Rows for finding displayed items
-- Start --
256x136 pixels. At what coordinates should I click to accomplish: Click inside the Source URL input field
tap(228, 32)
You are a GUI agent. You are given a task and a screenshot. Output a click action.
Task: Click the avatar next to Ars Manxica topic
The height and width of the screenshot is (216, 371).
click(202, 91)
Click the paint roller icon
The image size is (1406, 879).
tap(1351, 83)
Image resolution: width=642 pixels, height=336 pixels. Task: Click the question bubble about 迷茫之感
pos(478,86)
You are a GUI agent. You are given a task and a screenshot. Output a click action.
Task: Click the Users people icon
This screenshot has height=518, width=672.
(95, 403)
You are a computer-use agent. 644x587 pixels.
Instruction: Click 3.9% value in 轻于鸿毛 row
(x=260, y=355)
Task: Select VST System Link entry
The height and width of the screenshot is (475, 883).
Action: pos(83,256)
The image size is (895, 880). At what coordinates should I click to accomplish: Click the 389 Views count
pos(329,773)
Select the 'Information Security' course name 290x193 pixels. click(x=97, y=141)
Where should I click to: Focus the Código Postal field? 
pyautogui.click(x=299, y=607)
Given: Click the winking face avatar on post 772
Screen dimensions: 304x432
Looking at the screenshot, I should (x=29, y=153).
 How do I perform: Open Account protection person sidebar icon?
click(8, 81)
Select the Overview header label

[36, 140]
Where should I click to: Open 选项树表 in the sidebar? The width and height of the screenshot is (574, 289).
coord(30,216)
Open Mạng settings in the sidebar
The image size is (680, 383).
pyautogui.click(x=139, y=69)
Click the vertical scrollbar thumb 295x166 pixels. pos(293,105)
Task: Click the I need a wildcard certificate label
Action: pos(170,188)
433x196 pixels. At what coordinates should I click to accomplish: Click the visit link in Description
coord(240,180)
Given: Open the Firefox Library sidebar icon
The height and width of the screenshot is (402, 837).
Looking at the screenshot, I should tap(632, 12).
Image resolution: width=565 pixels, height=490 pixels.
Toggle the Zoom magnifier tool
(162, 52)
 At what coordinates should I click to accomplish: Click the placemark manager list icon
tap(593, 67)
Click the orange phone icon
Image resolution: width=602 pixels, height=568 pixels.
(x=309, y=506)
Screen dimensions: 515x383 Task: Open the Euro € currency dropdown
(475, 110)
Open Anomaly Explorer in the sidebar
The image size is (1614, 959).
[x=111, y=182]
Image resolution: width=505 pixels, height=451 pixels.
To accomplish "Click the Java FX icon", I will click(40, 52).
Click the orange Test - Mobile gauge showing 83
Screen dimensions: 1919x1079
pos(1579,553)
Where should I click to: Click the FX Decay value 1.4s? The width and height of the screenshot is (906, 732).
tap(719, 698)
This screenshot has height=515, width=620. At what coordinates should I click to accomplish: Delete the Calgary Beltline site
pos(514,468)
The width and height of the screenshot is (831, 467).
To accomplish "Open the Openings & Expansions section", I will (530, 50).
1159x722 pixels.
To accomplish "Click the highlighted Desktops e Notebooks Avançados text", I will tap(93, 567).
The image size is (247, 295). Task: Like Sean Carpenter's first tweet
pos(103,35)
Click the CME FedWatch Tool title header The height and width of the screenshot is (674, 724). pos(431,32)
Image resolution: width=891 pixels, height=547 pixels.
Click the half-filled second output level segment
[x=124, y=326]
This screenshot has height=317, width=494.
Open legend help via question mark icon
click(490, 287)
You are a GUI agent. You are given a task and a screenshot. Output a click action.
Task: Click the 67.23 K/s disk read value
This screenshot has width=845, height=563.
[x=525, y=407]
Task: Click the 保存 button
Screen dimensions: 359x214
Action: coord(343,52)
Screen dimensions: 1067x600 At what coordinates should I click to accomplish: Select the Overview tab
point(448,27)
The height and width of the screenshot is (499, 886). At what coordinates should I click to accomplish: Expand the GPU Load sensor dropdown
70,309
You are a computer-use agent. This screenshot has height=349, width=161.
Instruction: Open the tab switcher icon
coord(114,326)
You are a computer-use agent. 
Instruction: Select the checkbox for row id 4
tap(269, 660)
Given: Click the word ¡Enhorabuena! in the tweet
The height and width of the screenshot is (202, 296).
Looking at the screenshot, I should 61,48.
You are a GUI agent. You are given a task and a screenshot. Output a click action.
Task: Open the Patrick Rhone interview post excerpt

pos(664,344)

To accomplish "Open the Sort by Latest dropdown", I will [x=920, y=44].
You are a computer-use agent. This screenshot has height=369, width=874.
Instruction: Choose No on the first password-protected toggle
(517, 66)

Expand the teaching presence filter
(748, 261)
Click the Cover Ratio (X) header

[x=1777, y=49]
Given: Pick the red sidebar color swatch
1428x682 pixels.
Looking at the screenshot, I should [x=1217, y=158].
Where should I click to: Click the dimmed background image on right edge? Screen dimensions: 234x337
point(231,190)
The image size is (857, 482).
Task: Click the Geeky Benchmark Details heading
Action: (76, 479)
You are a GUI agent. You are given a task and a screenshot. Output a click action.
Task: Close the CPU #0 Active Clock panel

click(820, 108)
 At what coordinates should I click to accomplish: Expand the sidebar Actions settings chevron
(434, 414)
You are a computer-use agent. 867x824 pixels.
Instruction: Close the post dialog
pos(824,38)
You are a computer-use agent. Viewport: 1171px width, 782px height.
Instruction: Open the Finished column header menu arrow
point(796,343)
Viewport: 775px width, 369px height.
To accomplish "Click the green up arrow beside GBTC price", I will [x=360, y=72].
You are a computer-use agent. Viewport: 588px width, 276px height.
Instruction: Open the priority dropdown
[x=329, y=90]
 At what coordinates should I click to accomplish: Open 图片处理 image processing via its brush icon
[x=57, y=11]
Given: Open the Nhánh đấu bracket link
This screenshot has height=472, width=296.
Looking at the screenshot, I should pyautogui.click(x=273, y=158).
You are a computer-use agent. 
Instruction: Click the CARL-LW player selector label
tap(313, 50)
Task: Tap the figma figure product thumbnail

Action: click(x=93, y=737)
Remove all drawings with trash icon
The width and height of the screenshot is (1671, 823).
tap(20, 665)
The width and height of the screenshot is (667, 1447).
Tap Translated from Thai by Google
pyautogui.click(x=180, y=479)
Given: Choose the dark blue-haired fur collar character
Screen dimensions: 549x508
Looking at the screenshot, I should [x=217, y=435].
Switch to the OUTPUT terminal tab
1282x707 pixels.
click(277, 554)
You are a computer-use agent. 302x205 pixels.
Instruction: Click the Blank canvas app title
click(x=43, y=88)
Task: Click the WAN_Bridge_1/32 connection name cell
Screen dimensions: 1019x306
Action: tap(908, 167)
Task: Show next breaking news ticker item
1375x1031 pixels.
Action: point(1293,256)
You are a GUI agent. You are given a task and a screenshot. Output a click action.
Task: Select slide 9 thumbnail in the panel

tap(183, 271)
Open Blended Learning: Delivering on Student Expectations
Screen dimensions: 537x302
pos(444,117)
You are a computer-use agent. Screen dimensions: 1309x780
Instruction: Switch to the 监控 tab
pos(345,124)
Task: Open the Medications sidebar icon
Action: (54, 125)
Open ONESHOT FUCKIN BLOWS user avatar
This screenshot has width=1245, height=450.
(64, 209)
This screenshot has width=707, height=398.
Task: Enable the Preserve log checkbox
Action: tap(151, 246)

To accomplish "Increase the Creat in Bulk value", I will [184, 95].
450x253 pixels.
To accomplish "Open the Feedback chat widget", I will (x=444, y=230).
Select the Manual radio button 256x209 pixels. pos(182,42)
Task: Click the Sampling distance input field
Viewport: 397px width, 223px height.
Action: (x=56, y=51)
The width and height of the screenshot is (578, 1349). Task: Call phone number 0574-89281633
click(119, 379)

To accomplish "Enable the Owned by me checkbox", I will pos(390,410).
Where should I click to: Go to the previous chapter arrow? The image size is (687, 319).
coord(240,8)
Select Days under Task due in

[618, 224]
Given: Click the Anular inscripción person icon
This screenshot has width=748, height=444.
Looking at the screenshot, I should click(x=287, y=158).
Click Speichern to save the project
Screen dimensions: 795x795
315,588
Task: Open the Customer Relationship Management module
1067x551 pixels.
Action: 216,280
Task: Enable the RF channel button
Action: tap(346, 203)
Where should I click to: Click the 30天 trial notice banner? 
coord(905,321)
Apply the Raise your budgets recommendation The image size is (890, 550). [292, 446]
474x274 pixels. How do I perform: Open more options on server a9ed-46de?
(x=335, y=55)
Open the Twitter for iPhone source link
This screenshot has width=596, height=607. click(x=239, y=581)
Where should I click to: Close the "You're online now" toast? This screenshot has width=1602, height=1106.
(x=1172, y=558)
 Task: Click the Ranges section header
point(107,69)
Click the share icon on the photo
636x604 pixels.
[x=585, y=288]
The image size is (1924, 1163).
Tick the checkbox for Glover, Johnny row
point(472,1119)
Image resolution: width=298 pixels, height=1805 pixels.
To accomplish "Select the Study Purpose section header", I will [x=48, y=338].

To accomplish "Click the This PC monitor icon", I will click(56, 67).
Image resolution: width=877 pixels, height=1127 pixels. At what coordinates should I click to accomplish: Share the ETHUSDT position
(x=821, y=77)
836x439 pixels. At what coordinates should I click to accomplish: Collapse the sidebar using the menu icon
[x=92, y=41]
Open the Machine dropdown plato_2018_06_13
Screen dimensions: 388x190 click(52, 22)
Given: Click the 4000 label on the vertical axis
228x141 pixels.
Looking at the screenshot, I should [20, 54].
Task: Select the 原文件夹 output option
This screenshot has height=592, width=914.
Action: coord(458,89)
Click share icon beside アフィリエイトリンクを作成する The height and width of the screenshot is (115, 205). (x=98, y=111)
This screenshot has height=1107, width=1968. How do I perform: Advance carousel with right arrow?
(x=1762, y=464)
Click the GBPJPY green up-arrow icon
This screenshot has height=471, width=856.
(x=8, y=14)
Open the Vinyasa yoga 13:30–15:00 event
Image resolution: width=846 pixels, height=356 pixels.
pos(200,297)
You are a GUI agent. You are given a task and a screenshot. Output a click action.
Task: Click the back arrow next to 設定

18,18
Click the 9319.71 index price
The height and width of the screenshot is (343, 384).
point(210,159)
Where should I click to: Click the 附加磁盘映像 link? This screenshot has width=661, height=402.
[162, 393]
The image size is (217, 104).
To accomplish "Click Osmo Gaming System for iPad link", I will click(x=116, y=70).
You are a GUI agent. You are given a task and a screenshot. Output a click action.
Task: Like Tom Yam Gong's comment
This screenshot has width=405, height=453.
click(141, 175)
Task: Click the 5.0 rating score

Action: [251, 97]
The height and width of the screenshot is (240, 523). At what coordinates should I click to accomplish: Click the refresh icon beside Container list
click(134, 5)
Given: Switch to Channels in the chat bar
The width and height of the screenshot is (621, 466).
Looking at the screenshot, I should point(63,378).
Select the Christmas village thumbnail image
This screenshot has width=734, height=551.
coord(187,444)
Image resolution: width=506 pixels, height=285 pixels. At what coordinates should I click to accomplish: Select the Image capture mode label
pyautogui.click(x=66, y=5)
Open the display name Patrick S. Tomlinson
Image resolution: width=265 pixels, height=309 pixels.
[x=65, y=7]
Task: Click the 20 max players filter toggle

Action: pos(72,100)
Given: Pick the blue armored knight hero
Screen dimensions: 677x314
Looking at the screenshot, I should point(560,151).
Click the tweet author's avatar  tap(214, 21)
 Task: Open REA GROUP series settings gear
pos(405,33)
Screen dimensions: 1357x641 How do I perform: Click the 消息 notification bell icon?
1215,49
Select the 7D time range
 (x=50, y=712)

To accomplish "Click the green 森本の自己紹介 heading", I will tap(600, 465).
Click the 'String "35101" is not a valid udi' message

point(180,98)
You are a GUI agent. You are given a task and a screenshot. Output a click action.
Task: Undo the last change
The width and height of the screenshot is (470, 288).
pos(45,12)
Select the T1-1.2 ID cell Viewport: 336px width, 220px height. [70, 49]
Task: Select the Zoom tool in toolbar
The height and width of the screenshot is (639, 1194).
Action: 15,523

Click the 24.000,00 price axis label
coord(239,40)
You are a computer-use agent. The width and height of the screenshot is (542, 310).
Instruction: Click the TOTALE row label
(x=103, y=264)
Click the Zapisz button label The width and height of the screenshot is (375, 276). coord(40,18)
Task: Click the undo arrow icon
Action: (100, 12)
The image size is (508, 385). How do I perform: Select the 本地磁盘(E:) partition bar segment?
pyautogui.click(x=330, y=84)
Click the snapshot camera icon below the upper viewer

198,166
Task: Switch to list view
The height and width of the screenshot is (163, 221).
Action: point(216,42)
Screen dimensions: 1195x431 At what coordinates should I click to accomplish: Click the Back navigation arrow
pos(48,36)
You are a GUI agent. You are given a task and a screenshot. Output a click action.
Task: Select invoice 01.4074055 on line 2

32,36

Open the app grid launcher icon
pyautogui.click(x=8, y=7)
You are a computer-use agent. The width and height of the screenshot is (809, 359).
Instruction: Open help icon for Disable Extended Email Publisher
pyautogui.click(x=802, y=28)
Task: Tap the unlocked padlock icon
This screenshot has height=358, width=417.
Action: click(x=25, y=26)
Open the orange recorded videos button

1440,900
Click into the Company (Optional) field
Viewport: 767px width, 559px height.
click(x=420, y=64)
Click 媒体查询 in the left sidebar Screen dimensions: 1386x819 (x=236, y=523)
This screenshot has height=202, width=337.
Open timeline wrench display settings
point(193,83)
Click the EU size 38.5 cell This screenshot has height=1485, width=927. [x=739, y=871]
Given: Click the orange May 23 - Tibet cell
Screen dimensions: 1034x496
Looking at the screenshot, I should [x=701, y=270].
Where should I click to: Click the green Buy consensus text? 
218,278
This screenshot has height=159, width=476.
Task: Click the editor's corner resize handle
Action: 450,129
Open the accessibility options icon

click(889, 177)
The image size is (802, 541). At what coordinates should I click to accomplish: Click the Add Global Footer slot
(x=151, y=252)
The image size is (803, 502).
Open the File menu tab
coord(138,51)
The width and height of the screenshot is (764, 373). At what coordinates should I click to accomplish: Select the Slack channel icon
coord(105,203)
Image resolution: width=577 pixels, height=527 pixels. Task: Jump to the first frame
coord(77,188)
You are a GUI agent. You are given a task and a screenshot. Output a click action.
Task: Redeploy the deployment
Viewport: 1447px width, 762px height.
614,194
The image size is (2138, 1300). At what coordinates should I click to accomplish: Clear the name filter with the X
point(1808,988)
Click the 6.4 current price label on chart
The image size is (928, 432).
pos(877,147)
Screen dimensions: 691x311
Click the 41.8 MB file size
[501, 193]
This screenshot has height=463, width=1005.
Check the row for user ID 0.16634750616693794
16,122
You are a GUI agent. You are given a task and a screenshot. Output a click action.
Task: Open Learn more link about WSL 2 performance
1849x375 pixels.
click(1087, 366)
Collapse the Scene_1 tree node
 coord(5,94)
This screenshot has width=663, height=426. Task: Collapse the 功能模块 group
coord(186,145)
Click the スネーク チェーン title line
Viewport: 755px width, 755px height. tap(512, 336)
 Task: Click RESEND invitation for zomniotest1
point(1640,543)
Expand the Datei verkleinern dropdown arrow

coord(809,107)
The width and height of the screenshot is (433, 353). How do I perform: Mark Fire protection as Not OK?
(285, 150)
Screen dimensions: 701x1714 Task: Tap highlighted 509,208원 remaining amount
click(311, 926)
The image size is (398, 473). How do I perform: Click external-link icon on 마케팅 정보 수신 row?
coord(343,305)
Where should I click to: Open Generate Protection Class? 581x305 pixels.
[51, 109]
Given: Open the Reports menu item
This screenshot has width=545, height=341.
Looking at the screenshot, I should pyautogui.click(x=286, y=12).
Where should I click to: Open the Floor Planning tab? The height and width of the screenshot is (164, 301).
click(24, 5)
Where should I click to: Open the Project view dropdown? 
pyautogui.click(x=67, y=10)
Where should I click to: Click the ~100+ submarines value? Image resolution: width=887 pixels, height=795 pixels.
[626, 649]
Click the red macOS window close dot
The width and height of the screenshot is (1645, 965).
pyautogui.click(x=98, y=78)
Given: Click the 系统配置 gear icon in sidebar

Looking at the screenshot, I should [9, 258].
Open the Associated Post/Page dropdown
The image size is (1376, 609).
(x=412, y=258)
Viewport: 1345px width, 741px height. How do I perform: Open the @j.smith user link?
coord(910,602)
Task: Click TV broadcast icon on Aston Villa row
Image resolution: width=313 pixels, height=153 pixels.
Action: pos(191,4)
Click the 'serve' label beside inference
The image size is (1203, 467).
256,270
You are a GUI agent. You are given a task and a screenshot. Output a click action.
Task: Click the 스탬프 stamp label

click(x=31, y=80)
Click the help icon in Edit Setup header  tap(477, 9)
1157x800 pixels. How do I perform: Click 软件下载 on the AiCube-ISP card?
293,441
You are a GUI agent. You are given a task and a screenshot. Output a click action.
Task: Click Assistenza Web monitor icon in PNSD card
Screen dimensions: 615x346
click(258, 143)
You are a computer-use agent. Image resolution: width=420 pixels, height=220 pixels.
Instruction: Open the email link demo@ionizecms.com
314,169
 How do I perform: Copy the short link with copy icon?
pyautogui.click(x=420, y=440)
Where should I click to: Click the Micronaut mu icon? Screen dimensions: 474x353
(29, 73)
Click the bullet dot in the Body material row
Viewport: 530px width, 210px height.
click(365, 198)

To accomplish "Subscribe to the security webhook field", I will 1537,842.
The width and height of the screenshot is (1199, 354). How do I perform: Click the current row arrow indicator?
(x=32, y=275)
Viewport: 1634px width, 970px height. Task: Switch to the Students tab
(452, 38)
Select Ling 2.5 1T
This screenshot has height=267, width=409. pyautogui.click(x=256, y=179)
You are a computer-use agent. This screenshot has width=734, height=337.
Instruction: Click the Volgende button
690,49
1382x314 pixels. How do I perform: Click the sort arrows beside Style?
-- End --
Aim of the task | Rewrite the stretch from the line containing "Actions settings chevron" through the line containing "Action: point(1293,256)", replacing "Instruction" with "Command" and leaving everything else unchanged.

Problem solution |
 At what coordinates should I click to accomplish: Expand the sidebar Actions settings chevron
(434, 414)
You are a computer-use agent. 867x824 pixels.
Command: Close the post dialog
pos(824,38)
You are a computer-use agent. Viewport: 1171px width, 782px height.
Command: Open the Finished column header menu arrow
point(796,343)
Viewport: 775px width, 369px height.
To accomplish "Click the green up arrow beside GBTC price", I will [x=360, y=72].
You are a computer-use agent. Viewport: 588px width, 276px height.
Command: Open the priority dropdown
[x=329, y=90]
 At what coordinates should I click to accomplish: Open 图片处理 image processing via its brush icon
[x=57, y=11]
Given: Open the Nhánh đấu bracket link
This screenshot has height=472, width=296.
Looking at the screenshot, I should pyautogui.click(x=273, y=158).
You are a computer-use agent. 
Command: Click the CARL-LW player selector label
tap(313, 50)
Task: Tap the figma figure product thumbnail

Action: click(x=93, y=737)
Remove all drawings with trash icon
The width and height of the screenshot is (1671, 823).
tap(20, 665)
The width and height of the screenshot is (667, 1447).
Tap Translated from Thai by Google
pyautogui.click(x=180, y=479)
Given: Choose the dark blue-haired fur collar character
Screen dimensions: 549x508
Looking at the screenshot, I should [x=217, y=435].
Switch to the OUTPUT terminal tab
1282x707 pixels.
click(277, 554)
You are a computer-use agent. 302x205 pixels.
Command: Click the Blank canvas app title
click(x=43, y=88)
Task: Click the WAN_Bridge_1/32 connection name cell
Screen dimensions: 1019x306
Action: tap(908, 167)
Task: Show next breaking news ticker item
1375x1031 pixels.
Action: point(1293,256)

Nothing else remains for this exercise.